Las fotos de Sebastiao Salgado convirtieron a los mineros de Brasil en un paradigma desaforado. Los cráteres inmensos en la selva, con cientos de hombres embarrados que hurgan la tierra y trepan en filas cargando bultos de piedras por escaleras de palos y sogas, conforman un escenario apocalíptico. La apropiación de hijos durante la dictadura, las Madres de Plaza de Mayo, los desaparecidos, tienen para los argentinos un significado concreto. Pero en el mundo, la fuerza voltaica de esas historias las incrusta en los miedos universales, en las sombras inasibles del terror inexplicable. Esa potencia las arranca de lo concreto para instalarlas en lo simbólico, como un clásico griego.

Son historias que fuera de Argentina se distancian de lo puramente testimonial y ocupan ese lugar de todos los miedos, todas las injusticias todas las valentías y todas las locuras de un mundo saturado de violencia. En la Argentina, la carga de esas historias es tan concreta que cuando se las toma con un simbolismo más genérico, a veces desconcierta. Pero fuera de la Argentina, esa misma fuerza tiende a convertirlas en eso, son metáforas dramáticas para situaciones humanas desbordadas.

En Cobrador, el minero brasileño se hermana en su sueño con la argentina hija de desaparecidos.
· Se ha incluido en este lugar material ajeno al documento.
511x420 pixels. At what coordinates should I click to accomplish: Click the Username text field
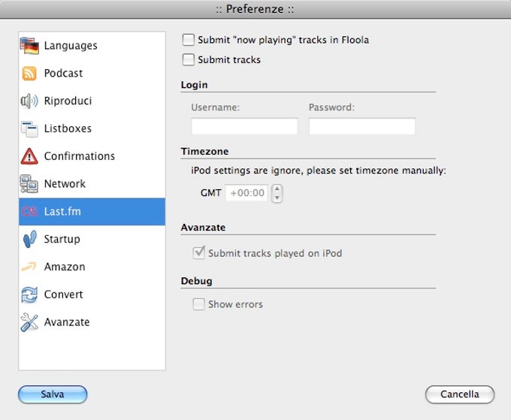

Desde lo testimonial parece puro esquematismo traído de los pelos. Pero desde lo simbólico son torbellinos de energía desbordada, no hay incorrección política porque no hay programa para la acción. Lo cual también es desconcertante para los argentinos ya que siempre ha habido un reclamo no explícito de corrección política para los familiares de desaparecidos, el miedo a la revancha, el rechazo a la justicia por mano propia.

Esos enfoques posibles tan diferentes demuestran que, a pesar de los años, en la Argentina todavía es difícil mirar estas historias con distancia, sin el detalle testimonial ni la rigurosa contextualización política. Al mismo tiempo, esas historias han traspasado fronteras, han salido del contexto que las originó y asumieron relatos nuevos, casi míticos, que se insertan en otros imaginarios. El mito y la realidad no son imágenes espejadas, aunque están relacionadas.